## STUDY MATERIAL
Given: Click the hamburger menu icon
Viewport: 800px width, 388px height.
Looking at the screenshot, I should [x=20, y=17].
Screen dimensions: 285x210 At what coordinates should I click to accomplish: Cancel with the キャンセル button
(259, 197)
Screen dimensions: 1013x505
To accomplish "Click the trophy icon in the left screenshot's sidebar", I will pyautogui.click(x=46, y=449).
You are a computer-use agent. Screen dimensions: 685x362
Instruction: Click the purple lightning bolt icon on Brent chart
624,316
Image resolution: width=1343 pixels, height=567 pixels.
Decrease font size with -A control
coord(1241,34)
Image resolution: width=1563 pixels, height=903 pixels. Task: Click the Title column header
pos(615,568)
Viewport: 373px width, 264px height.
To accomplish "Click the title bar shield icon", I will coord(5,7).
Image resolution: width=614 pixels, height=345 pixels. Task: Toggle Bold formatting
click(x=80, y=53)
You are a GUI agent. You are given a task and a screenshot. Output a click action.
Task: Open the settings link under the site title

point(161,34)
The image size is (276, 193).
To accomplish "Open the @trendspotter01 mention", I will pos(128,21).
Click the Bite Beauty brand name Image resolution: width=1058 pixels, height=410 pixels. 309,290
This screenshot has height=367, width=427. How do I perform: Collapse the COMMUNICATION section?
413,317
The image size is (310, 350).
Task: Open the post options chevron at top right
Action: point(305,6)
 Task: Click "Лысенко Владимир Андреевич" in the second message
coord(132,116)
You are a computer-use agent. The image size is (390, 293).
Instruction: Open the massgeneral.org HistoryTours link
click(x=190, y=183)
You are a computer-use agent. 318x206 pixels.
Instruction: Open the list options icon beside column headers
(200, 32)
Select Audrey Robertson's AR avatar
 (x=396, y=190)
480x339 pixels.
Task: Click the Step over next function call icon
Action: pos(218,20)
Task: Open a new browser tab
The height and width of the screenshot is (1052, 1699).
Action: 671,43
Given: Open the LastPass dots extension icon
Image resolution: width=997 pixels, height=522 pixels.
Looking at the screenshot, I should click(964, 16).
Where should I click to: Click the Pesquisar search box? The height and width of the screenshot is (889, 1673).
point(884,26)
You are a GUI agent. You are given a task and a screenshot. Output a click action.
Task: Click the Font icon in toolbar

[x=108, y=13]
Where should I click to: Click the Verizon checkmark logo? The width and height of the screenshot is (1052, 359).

## TASK
Pick every line containing the word "computer" out of the material, and copy those lines.

## ANSWER SPACE
You are a computer-use agent. Screen dimensions: 685x362
You are a computer-use agent. The image size is (390, 293).
You are a computer-use agent. 318x206 pixels.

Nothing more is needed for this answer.